Tecnicamente, a questão é complexa e divide a doutrina. Uma parte entende que a maioridade penal aos 18 anos não é cláusula pétrea (por estar fora do título dos direitos e garantias individuais na Constituição), outra parte entende que sim, tendo em vista seu conteúdo. Mas a divergência não para por aí, pois ainda nesse segundo grupo há os que entendam pela possibilidade da redução, desde que não haja supressão da garantia, e outros que ela só poderia ser ampliada, pois a Constituição não admitiria o retrocesso em relação a direitos e garantias fundamentais.
O debate é intenso. Superada a questão da constitucionalidade (ou não), fato é que no que tange à opinião popular grande parte dos que apoiam a redução da maioridade penal são movidos pelo legítimo desejo de justiça, pura e simplesmente. Os cidadãos estão cansados de vivenciar e acompanhar nos noticiários os crimes praticados por jovens menores de idade, que saem totalmente impunes e acabam por enxergar como a solução mais simples e lógica para esse problema, colocá-los na cadeia. Pois bem, a experiência nos diz que o "caminho mais fácil" raramente é o mais acertado.
A partir do momento em que o Estado falha na missão de oferecer educação de qualidade a todos, inclusão social e segurança, não cumprindo com o seu dever constitucional, acaba por buscar uma solução mais simples e populista. Não se pode esquecer que o sistema prisional brasileiro tem fracassado, tanto em sua função punitiva quanto na recuperação social do infrator, e além disso várias de suas unidades estão sob o domínio de facções criminosas, ávidas em receber esse novo contingente de jovens e fazer deles seus novos membros, que, graças à frouxidão da legislação criminal, após algum tempo, estarão novamente nas ruas trabalhando inevitavelmente para tais organizações, contribuindo de forma ainda mais qualificada para a criminalidade e o caos social.
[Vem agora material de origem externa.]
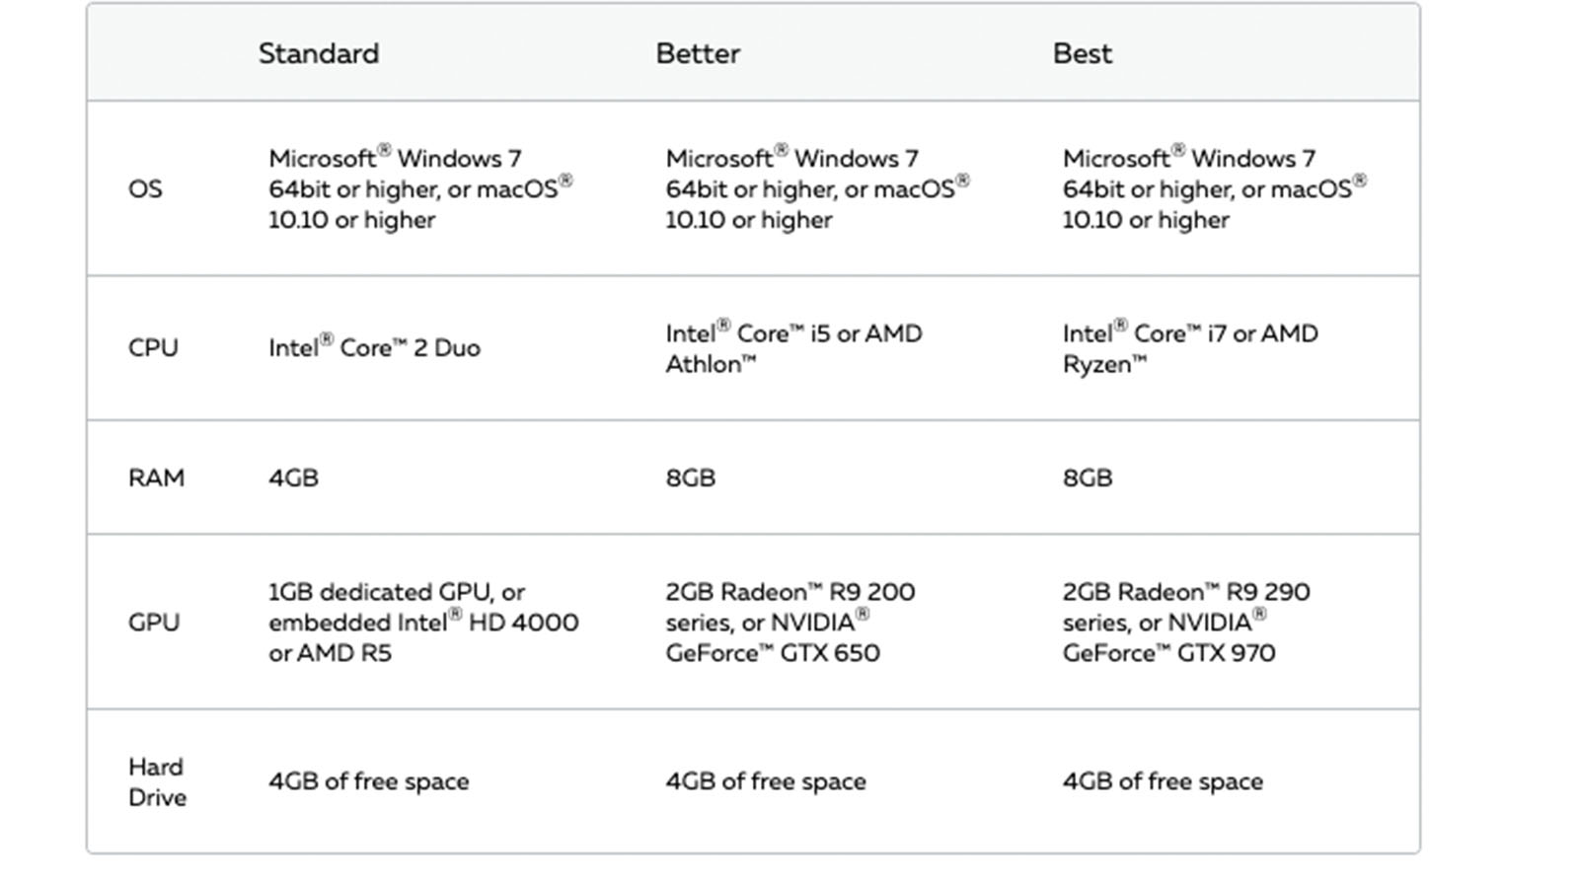
Task: Click the GPU row label
Action: coord(154,623)
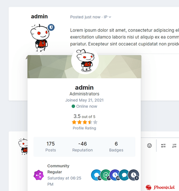View the -46 Reputation stat
179x191 pixels.
(83, 147)
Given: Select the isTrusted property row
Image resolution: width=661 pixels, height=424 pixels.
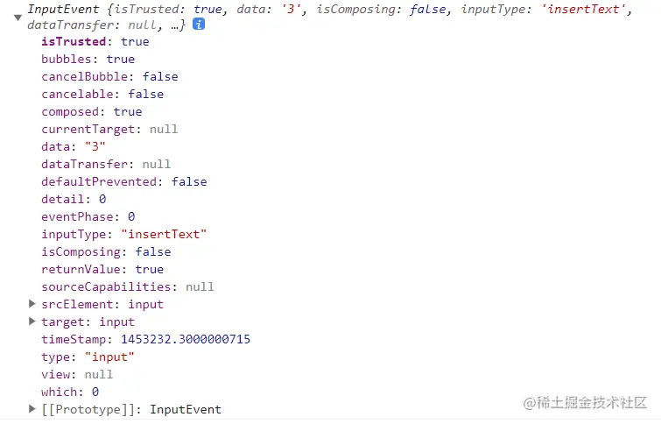Looking at the screenshot, I should coord(95,42).
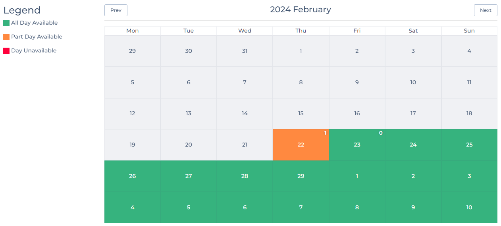501x226 pixels.
Task: Click the orange Part Day Available swatch
Action: pyautogui.click(x=6, y=37)
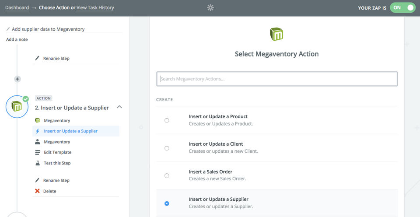
Task: Click Add a note
Action: (x=17, y=40)
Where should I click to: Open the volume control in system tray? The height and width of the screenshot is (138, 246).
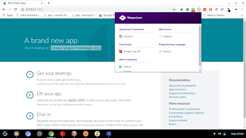click(219, 134)
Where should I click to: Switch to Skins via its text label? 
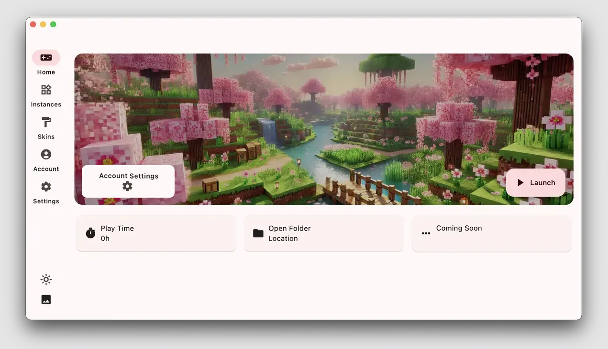pyautogui.click(x=46, y=137)
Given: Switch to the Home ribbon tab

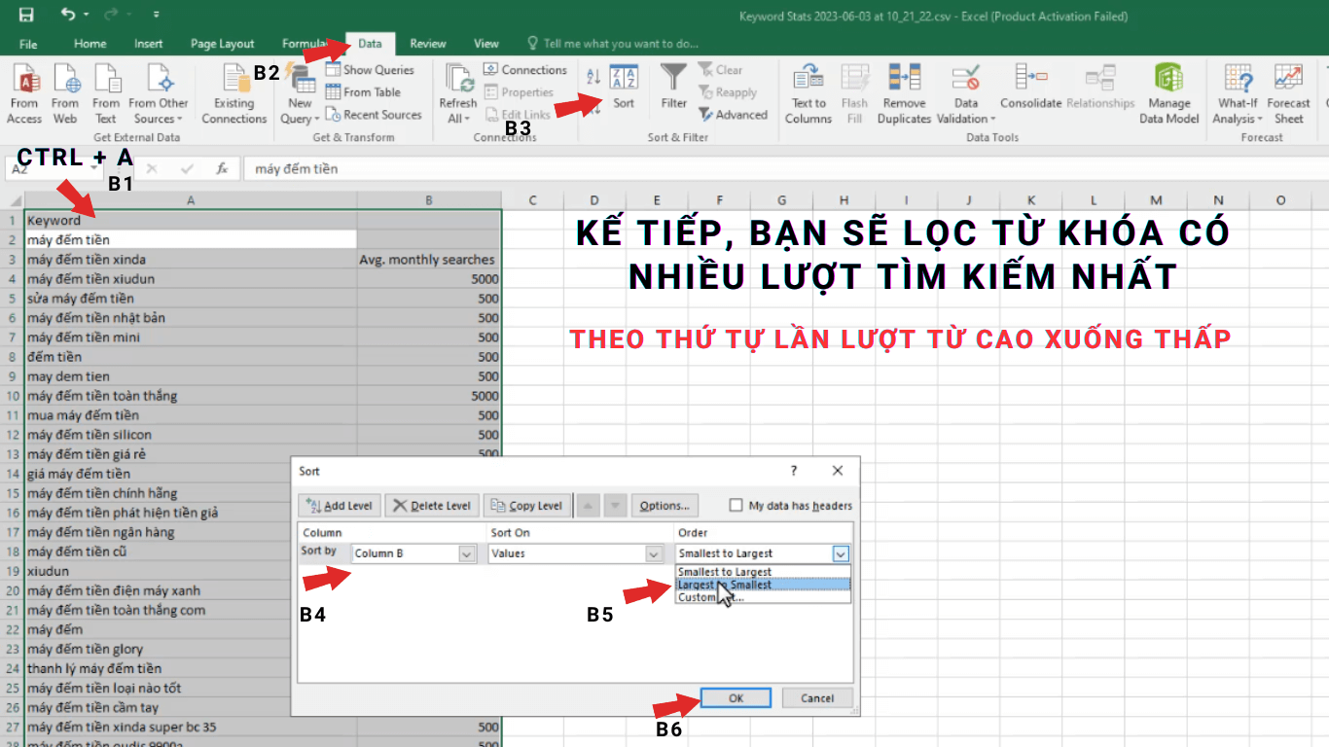Looking at the screenshot, I should pyautogui.click(x=90, y=43).
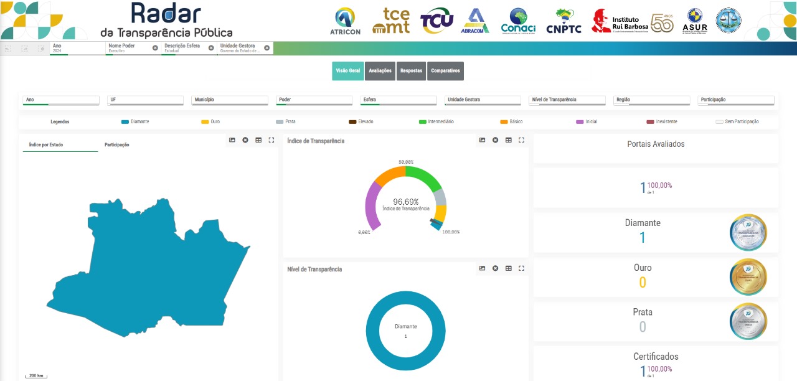Clear selections icon on Nível de Transparência chart
The width and height of the screenshot is (797, 381).
click(x=495, y=268)
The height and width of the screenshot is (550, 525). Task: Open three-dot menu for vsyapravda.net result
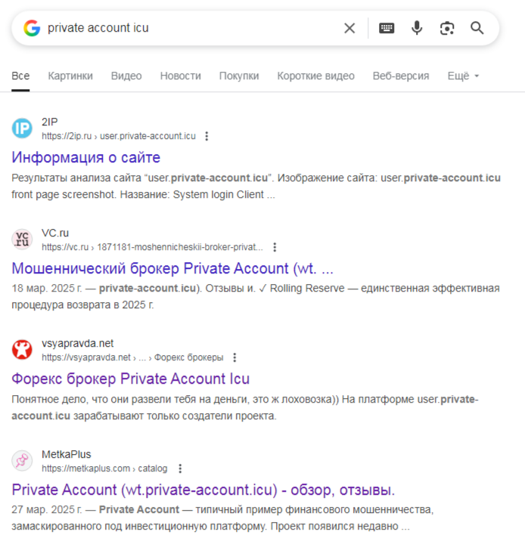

O que a maioria desconhece, ou desconsidera, é que existe um sistema punitivo especial para jovens, e muito melhor seria se o Estado atuasse nesse ponto específico, recuperando essas instituições e alterando o Estatuto da Criança e do Adolescente ao invés da Constituição, aplicando punições mais severas e melhores medidas socioeducativas, sem misturar a juventude delinquente com professores do crime. A questão é séria e merece um debate mais racional e menos conservador, sopesando-se as consequências a médio e longo prazo.
Vale ainda salientar que em tempos de gravíssima crise institucional e de credibilidade, onde não escapa quase ninguém, é muito conveniente para a classe política ressuscitar uma PEC de 1993 e colocar em pauta temas polêmicos como esse, que podem tirar o foco de outros males por hora mais urgentes. Afinal, são os corruptos de 16 e 17 anos que, infiltrados no governo, na Petrobrás e em outras instituições públicas, desviando bilhões de dólares, estão levando o país à ruína?